## Task details
Can you copy the data word for word, starting at the line containing "Task: Click the Accuracy (%) column header" and ending at the end of the data, and leave the pictures out of your answer?

Word and element location data:

* BEGIN *

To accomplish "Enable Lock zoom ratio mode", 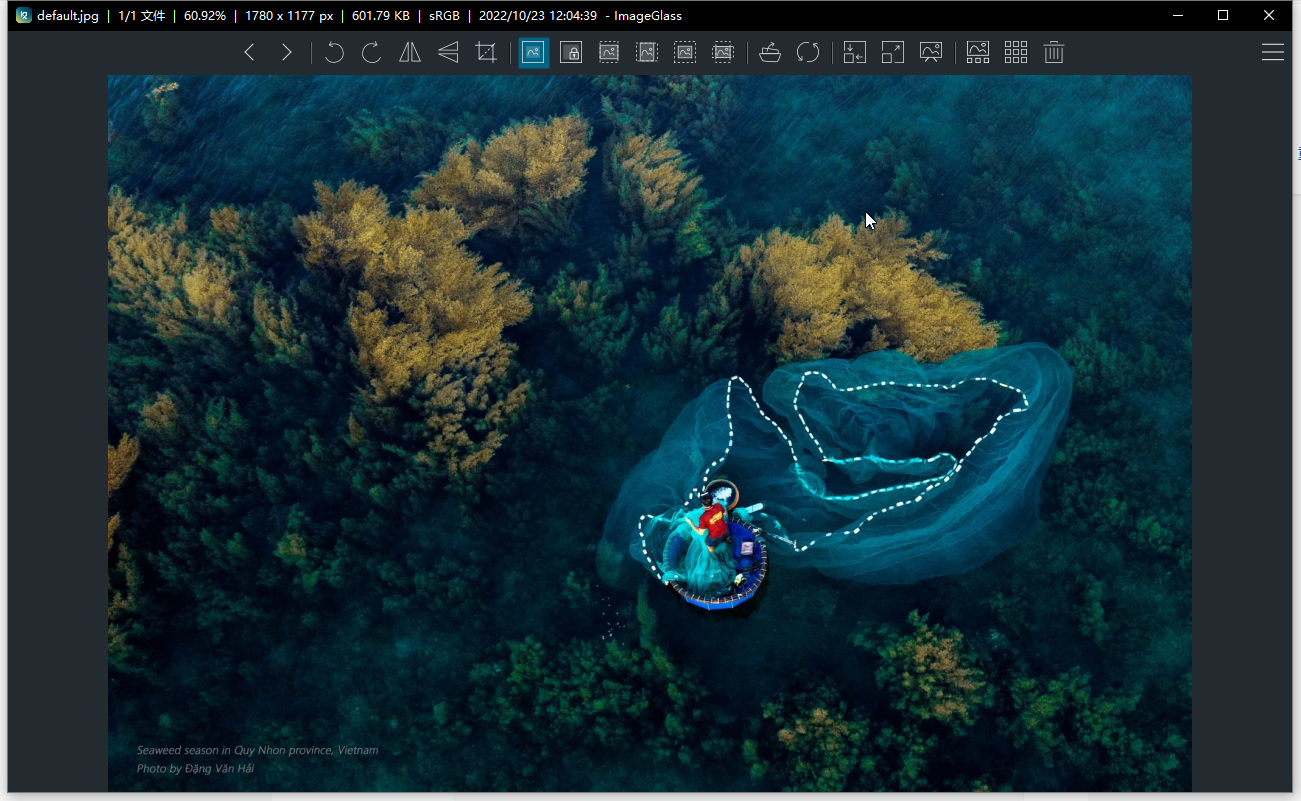I will (x=571, y=53).
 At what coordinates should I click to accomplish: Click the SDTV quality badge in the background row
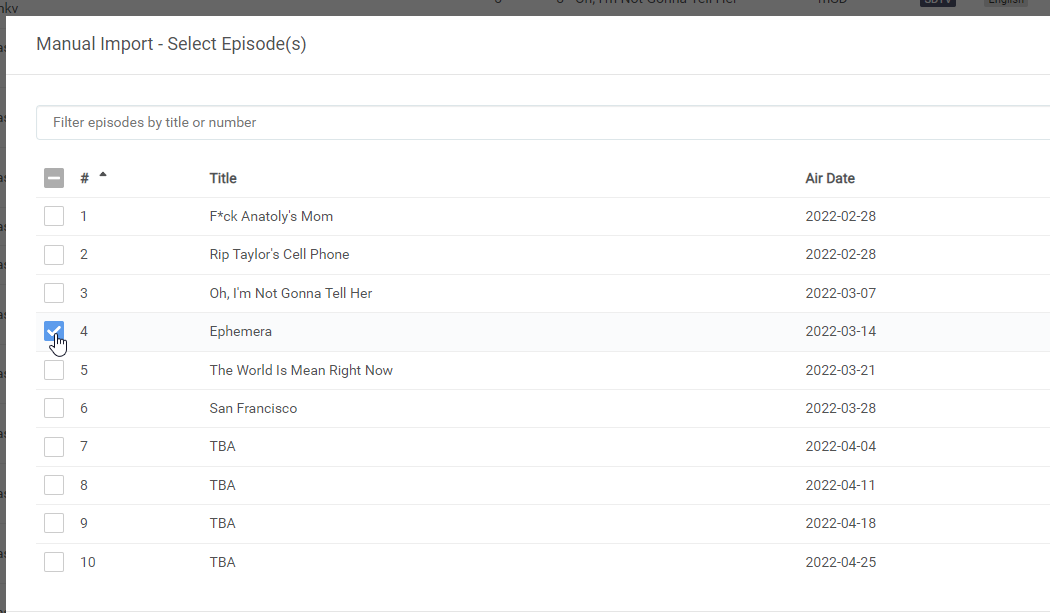tap(937, 2)
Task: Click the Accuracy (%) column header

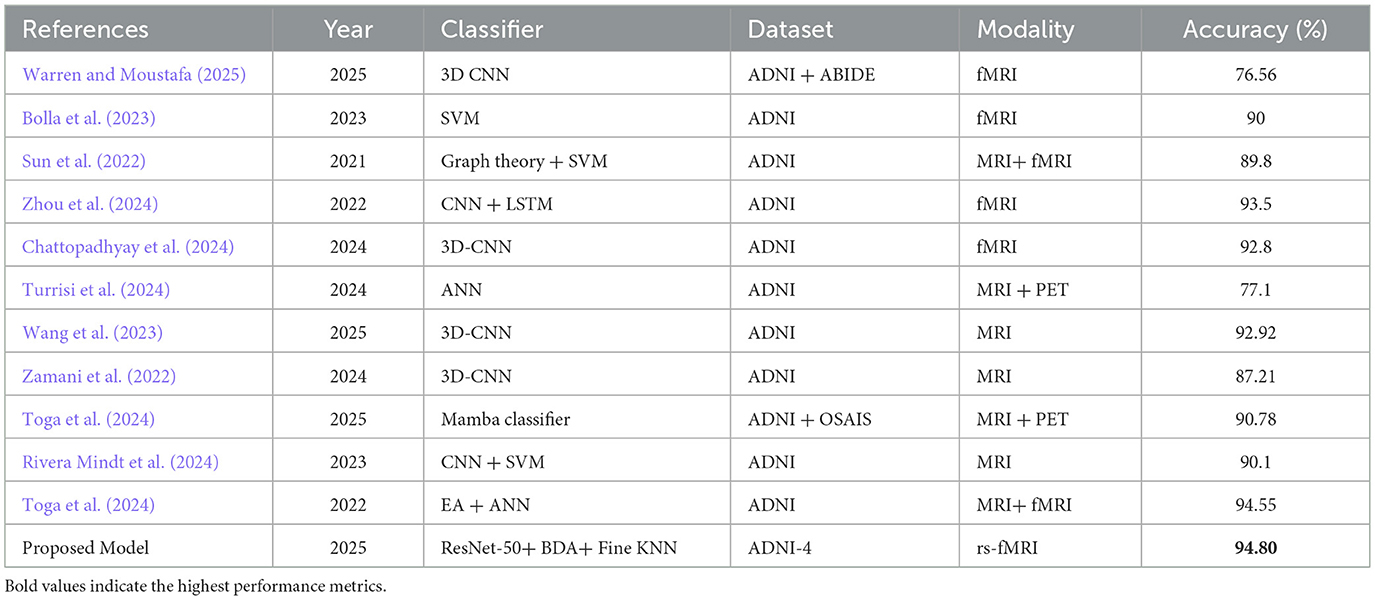Action: coord(1255,30)
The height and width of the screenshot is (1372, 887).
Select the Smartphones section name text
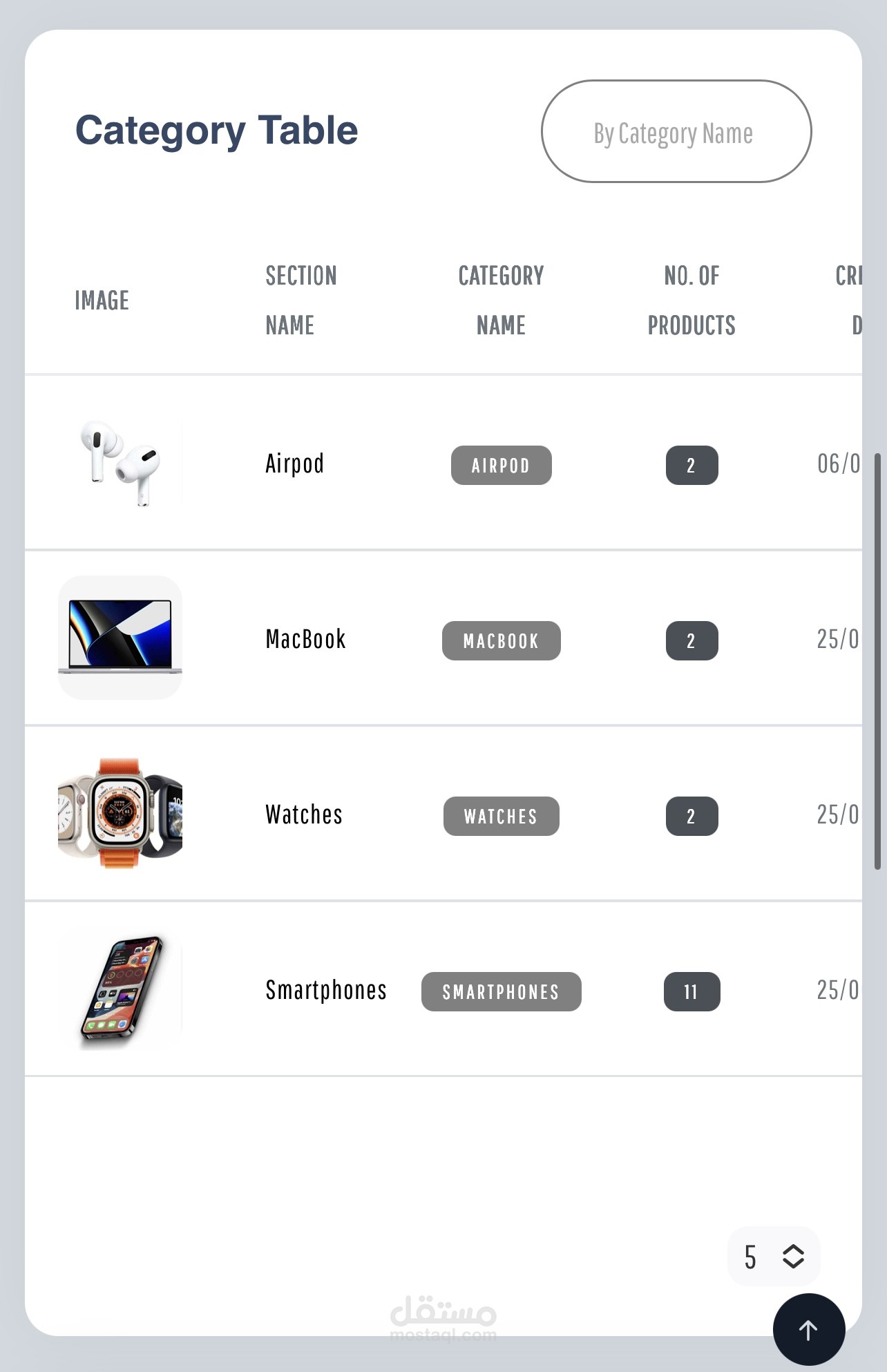(326, 990)
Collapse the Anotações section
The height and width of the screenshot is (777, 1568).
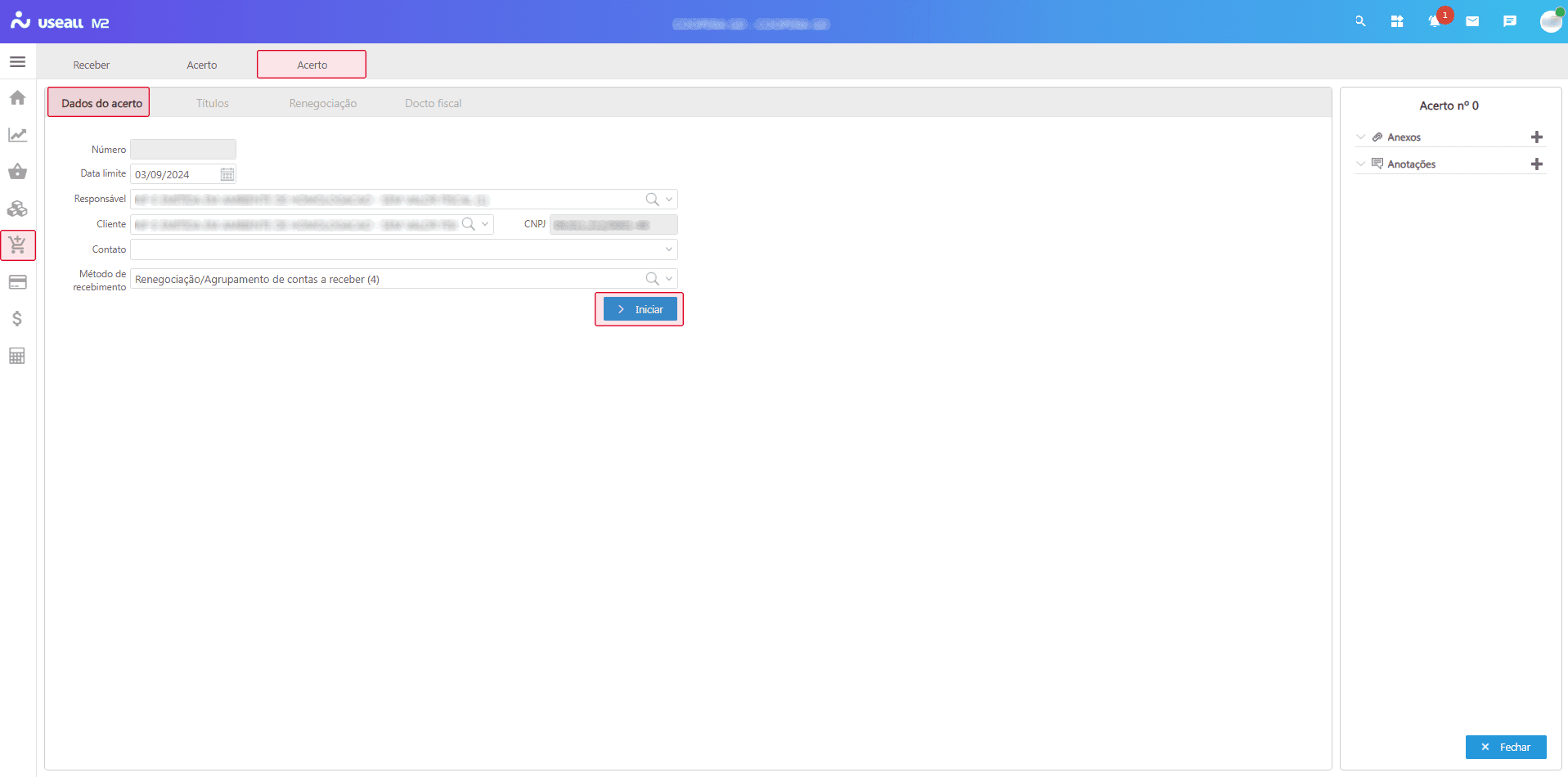click(1360, 164)
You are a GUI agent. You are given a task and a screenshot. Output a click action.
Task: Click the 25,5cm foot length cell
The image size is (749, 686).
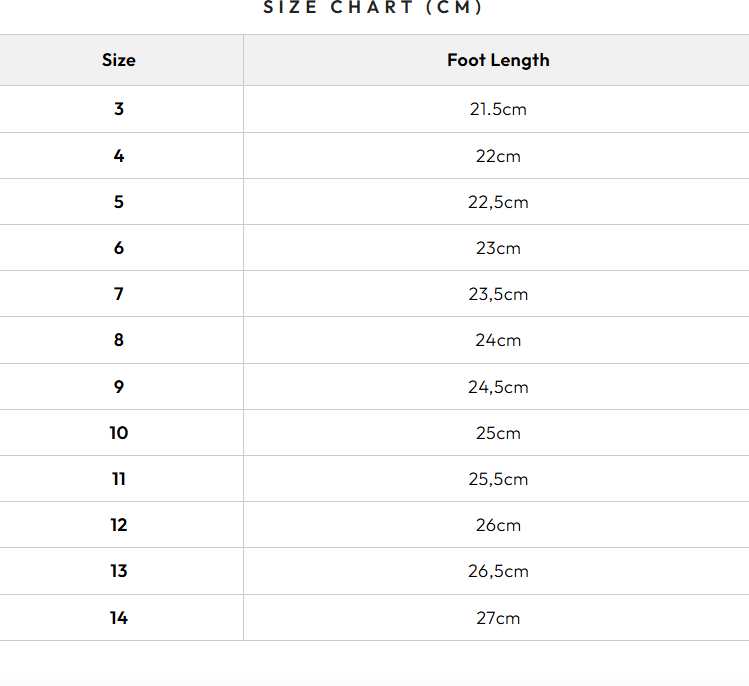tap(498, 479)
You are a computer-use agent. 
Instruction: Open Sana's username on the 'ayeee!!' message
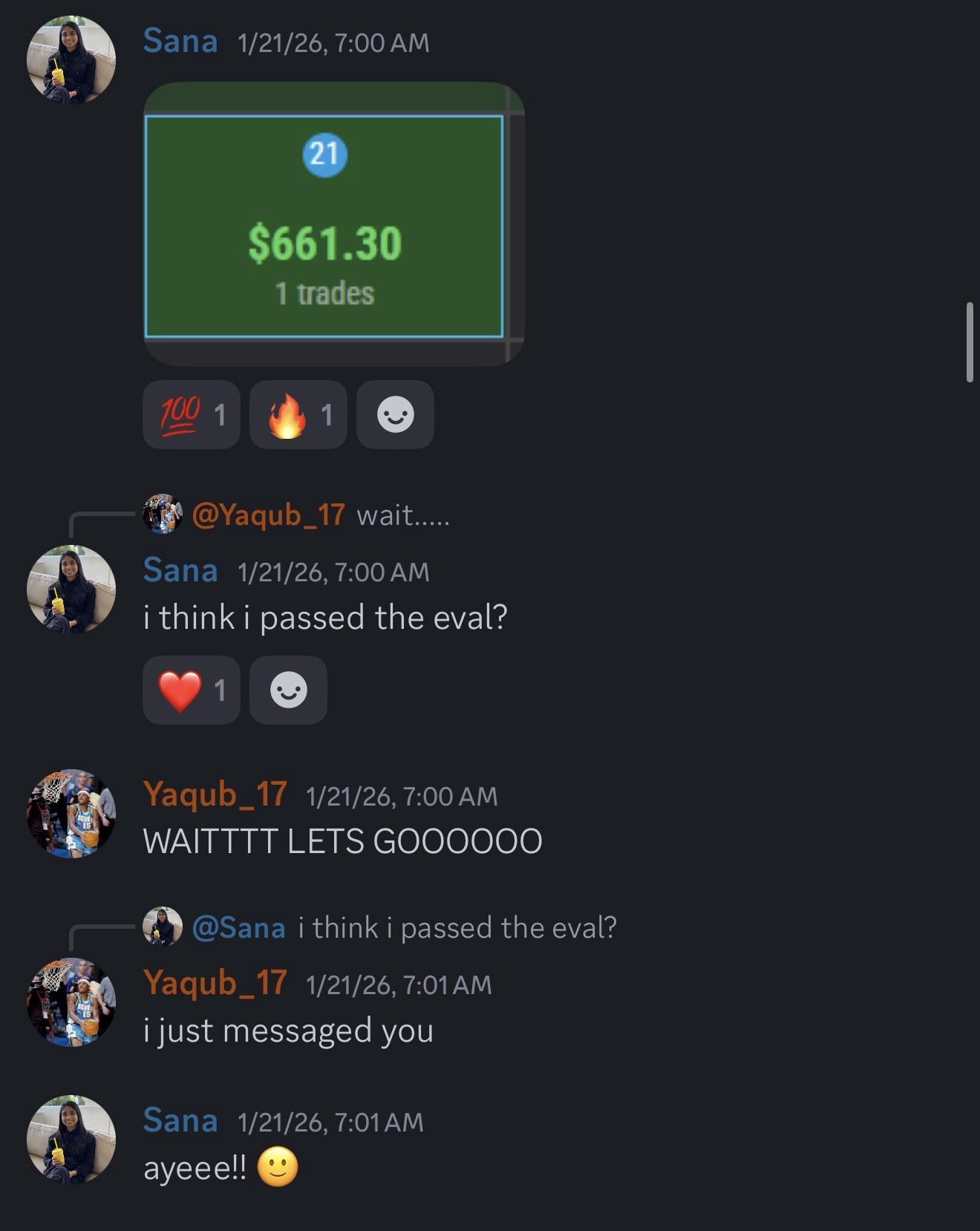point(180,1120)
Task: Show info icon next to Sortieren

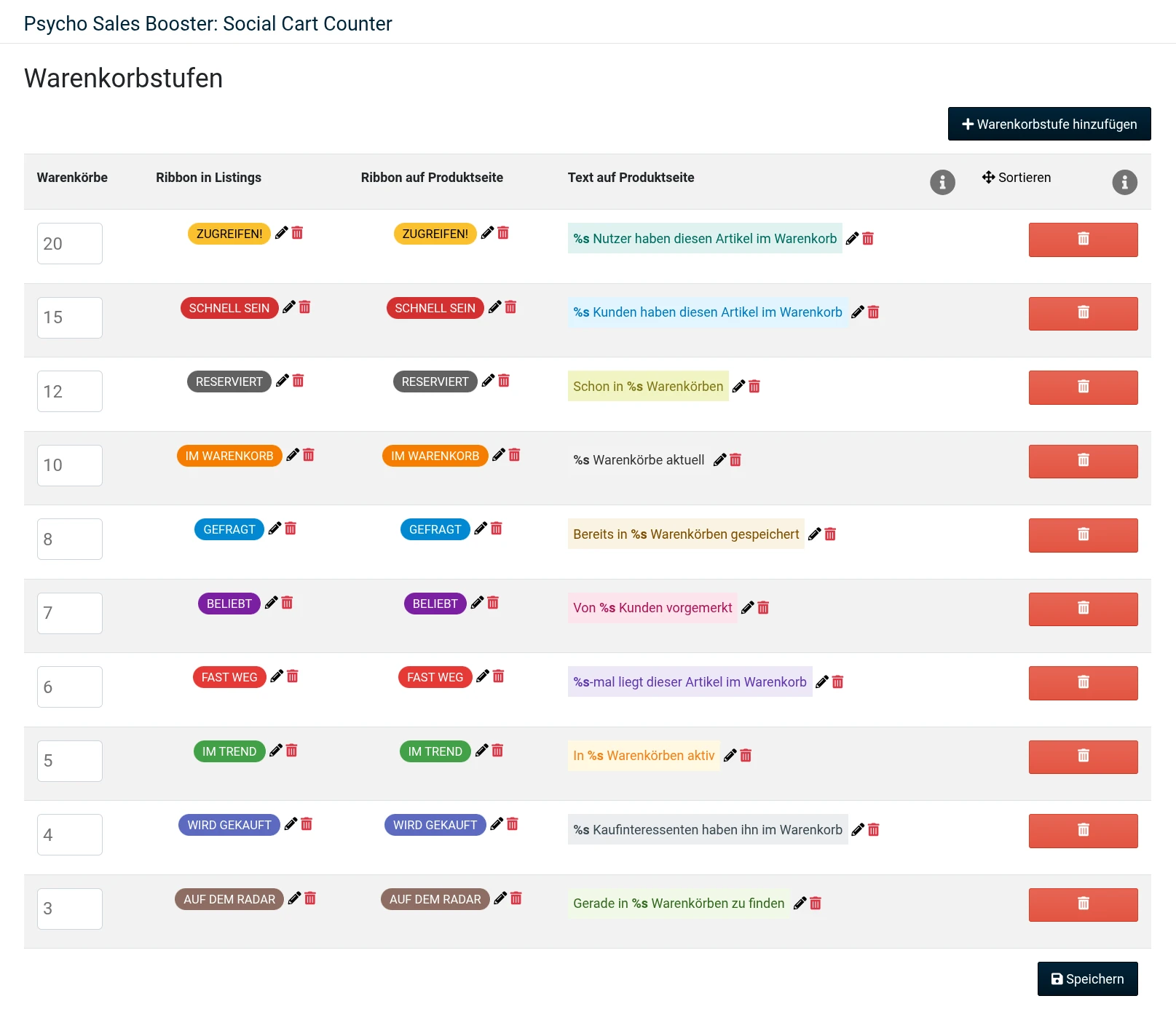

* END *

## Worked solution
Task: Click the Accuracy (%) column header

Action: coord(1255,30)
The height and width of the screenshot is (1372, 887).
Select the Smartphones section name text
(326, 990)
Collapse the Anotações section
The height and width of the screenshot is (777, 1568).
click(1360, 164)
You are a GUI agent. You are given a task and a screenshot. Output a click action.
Task: Click the 25,5cm foot length cell
The image size is (749, 686).
tap(498, 479)
You are a computer-use agent. 
Instruction: Open Sana's username on the 'ayeee!!' message
point(180,1120)
Task: Show info icon next to Sortieren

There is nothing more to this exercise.